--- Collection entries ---
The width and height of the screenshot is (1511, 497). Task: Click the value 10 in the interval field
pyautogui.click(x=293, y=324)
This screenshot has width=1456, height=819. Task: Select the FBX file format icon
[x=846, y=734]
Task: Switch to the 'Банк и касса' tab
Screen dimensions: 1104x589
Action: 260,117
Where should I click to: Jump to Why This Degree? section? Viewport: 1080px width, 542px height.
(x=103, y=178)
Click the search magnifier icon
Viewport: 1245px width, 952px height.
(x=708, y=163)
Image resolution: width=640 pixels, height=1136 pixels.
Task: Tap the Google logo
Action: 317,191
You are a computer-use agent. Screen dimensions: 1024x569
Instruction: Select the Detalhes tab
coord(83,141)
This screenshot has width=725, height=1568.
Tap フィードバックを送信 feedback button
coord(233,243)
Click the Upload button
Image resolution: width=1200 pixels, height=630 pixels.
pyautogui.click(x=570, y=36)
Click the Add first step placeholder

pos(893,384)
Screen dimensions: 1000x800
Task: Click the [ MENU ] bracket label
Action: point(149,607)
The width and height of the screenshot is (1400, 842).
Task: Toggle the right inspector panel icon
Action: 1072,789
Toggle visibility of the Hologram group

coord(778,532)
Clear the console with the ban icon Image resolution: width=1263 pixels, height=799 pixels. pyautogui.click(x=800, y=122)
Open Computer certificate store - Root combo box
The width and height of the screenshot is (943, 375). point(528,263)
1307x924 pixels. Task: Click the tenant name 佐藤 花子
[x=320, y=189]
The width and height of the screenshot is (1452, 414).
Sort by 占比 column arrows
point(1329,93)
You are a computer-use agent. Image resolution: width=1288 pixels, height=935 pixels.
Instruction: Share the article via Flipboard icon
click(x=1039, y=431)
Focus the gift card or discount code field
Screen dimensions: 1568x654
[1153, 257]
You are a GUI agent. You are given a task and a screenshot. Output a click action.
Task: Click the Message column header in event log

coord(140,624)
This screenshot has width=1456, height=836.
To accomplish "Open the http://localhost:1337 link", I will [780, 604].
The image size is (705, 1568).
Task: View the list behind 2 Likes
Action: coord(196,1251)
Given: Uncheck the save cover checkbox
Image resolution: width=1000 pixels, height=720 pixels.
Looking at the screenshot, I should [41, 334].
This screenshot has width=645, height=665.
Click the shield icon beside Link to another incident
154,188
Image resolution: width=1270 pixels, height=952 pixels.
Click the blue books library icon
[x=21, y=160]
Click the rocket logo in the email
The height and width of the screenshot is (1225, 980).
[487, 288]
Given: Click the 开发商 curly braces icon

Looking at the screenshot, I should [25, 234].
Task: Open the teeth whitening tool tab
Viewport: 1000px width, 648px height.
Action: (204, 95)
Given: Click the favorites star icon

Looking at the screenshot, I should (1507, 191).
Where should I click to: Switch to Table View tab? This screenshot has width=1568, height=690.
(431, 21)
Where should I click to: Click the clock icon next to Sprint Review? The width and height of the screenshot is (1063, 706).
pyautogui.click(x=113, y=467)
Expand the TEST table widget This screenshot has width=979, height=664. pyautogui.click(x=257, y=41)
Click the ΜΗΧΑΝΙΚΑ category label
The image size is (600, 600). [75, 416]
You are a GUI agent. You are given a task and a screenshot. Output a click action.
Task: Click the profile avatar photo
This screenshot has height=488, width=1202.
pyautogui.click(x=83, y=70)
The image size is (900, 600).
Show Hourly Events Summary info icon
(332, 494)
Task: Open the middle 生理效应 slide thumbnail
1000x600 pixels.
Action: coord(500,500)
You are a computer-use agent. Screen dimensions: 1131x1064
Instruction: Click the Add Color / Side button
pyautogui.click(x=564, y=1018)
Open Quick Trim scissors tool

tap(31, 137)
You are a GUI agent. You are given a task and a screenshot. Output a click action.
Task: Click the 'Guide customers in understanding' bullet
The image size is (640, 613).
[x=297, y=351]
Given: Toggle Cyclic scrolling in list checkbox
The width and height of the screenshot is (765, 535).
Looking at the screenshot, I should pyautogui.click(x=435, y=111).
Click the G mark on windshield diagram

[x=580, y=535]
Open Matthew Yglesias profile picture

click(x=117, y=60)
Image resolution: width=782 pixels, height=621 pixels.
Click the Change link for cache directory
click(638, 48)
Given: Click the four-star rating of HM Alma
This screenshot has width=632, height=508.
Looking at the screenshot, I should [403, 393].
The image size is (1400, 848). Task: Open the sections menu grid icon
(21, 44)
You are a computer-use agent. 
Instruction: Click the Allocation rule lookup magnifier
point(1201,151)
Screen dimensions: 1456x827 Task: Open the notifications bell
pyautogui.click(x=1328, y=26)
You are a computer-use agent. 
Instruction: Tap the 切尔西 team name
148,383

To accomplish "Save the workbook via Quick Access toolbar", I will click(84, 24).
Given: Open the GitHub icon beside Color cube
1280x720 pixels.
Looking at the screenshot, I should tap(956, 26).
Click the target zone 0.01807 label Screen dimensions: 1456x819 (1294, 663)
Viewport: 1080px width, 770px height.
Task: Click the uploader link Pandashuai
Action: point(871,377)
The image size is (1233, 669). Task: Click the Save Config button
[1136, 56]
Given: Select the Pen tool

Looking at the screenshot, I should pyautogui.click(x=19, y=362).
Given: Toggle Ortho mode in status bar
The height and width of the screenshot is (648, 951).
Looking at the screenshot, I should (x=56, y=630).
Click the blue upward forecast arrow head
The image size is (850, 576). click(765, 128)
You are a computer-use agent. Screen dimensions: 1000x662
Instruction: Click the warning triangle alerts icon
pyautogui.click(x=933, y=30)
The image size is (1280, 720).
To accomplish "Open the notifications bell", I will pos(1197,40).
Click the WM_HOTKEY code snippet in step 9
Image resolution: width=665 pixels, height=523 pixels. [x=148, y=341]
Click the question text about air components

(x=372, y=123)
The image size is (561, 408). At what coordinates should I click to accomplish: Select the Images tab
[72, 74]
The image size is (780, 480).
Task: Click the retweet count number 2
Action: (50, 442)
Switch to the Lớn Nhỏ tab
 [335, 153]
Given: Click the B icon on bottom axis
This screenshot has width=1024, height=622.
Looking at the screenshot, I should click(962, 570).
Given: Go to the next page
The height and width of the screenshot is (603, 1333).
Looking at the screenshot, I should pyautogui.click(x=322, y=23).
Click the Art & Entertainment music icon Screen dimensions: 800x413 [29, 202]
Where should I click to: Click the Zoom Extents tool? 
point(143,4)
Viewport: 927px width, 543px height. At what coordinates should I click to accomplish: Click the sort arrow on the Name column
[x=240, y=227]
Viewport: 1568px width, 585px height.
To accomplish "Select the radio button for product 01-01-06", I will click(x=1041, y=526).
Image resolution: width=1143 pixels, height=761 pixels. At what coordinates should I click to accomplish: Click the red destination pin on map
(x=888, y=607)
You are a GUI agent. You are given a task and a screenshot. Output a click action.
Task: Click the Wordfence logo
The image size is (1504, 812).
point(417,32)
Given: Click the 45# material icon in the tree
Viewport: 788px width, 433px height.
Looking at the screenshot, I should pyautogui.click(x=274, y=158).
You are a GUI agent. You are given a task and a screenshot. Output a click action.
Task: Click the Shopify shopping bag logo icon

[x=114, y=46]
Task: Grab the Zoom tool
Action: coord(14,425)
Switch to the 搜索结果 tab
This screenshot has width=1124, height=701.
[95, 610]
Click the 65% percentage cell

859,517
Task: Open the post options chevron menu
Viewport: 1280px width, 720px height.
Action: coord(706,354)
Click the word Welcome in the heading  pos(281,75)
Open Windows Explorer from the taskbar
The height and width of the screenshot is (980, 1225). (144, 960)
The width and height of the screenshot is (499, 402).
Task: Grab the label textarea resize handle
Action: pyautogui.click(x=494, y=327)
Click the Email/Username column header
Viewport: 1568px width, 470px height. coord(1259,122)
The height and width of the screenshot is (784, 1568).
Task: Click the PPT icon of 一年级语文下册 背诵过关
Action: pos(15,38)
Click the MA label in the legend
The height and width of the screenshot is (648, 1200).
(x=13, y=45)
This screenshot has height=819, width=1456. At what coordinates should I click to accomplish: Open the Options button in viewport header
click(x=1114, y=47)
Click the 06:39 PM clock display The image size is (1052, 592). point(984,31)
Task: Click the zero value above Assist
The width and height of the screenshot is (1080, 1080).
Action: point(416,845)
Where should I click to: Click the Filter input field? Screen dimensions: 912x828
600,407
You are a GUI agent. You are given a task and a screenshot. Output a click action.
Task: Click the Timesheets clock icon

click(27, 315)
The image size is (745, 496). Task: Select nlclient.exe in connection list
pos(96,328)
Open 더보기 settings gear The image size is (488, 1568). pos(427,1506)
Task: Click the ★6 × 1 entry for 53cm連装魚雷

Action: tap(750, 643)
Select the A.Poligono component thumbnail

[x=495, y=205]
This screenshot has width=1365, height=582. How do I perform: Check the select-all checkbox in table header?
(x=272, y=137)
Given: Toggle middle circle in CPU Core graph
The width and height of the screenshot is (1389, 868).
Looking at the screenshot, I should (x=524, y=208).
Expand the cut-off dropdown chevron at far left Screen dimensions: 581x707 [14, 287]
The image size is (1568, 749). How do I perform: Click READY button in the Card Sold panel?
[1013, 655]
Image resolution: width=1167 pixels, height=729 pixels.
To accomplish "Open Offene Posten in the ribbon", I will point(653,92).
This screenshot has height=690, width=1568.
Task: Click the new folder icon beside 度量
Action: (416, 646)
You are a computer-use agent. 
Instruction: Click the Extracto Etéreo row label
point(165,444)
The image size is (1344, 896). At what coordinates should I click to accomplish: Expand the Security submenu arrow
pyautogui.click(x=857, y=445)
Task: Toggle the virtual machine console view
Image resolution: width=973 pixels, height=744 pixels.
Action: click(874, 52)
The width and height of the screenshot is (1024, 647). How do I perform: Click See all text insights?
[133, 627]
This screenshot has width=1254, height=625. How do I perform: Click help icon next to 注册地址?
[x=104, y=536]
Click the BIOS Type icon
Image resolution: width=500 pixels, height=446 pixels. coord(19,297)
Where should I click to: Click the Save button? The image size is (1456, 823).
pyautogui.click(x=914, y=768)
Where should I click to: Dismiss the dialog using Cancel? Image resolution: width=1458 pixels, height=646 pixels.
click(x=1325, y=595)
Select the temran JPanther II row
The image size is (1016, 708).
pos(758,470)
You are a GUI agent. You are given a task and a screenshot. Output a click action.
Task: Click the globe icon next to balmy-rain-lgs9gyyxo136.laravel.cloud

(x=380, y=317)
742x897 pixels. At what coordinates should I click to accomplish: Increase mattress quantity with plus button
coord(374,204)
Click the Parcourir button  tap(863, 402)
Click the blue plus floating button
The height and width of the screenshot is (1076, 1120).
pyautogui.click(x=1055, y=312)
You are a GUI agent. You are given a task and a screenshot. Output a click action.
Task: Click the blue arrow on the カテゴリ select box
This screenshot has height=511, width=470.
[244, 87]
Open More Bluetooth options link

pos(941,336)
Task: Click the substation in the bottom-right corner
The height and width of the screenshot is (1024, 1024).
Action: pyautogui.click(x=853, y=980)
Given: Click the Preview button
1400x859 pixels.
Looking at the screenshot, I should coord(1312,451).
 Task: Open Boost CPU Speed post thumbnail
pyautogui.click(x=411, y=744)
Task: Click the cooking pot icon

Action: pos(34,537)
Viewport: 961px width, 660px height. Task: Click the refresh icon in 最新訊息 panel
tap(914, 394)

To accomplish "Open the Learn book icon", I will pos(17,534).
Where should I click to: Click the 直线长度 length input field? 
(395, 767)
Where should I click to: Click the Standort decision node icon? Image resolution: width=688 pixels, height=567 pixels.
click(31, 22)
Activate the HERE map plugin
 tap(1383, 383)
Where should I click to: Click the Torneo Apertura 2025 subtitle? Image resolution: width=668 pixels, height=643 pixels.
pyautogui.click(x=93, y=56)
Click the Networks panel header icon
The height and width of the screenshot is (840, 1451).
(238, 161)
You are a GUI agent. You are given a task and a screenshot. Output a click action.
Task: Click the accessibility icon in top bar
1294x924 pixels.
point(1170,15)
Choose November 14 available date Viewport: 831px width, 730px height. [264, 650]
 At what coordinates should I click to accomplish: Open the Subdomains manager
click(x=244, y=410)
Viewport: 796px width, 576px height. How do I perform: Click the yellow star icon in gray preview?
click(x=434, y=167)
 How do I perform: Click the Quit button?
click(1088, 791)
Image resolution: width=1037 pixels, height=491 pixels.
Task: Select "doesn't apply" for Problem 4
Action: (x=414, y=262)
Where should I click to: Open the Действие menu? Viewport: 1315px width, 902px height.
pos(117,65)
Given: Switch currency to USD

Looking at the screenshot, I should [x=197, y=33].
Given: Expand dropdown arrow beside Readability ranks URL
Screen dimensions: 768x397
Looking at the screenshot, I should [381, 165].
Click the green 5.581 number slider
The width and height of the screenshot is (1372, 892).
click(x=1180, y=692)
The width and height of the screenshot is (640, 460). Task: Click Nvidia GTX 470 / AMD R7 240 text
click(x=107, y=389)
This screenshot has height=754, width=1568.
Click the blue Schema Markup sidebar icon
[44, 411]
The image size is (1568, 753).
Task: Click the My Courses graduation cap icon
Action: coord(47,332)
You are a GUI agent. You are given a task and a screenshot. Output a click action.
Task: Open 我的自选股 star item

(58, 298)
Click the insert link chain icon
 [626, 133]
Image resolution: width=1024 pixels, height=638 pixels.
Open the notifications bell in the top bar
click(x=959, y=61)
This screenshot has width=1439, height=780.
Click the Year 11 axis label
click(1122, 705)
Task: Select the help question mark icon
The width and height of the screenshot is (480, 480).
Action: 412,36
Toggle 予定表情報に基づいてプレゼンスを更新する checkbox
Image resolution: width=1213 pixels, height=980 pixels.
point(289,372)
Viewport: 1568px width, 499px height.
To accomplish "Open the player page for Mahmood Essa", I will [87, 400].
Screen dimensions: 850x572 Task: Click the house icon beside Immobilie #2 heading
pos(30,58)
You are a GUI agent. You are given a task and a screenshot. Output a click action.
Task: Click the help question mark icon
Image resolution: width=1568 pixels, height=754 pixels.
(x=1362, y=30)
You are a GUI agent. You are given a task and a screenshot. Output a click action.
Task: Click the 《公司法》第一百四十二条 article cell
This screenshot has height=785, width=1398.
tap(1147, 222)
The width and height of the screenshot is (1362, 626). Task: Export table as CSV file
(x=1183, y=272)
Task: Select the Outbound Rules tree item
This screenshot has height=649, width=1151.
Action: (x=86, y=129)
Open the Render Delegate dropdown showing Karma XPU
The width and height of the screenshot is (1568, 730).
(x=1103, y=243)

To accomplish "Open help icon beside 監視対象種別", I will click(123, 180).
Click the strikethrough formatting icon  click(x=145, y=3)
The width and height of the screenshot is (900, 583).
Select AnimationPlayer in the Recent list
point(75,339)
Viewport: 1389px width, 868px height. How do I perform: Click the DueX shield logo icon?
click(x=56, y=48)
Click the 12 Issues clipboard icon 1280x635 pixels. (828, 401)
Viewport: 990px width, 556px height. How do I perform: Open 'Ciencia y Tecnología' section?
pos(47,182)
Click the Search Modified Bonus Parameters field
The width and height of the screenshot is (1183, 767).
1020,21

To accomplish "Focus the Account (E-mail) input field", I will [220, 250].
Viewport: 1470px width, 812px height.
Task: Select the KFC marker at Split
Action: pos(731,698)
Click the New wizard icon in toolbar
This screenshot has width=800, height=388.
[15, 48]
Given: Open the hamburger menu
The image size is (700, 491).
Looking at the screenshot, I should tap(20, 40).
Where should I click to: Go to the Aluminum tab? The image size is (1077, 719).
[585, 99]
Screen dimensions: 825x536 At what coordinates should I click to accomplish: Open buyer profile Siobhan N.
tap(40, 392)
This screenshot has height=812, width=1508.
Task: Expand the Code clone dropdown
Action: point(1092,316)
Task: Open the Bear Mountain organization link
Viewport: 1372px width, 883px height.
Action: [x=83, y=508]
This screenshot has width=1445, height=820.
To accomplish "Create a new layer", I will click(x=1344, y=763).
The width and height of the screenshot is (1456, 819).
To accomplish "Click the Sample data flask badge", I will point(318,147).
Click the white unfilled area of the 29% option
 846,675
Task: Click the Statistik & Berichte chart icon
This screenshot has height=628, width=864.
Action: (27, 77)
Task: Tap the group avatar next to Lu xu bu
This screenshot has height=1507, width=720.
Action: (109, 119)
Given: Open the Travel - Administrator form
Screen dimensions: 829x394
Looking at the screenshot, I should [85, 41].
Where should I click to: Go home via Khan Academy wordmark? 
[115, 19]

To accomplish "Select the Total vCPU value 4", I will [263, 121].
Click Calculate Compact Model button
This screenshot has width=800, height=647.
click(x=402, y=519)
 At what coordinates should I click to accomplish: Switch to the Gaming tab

--- Exercise brief ---
Copy the lines from the start of the records up to and including the line containing "Action: 260,117". Reproduce each one verbatim.

--- Reply to the task ---
The width and height of the screenshot is (1511, 497). Task: Click the value 10 in the interval field
pyautogui.click(x=293, y=324)
This screenshot has width=1456, height=819. Task: Select the FBX file format icon
[x=846, y=734]
Task: Switch to the 'Банк и касса' tab
Screen dimensions: 1104x589
Action: 260,117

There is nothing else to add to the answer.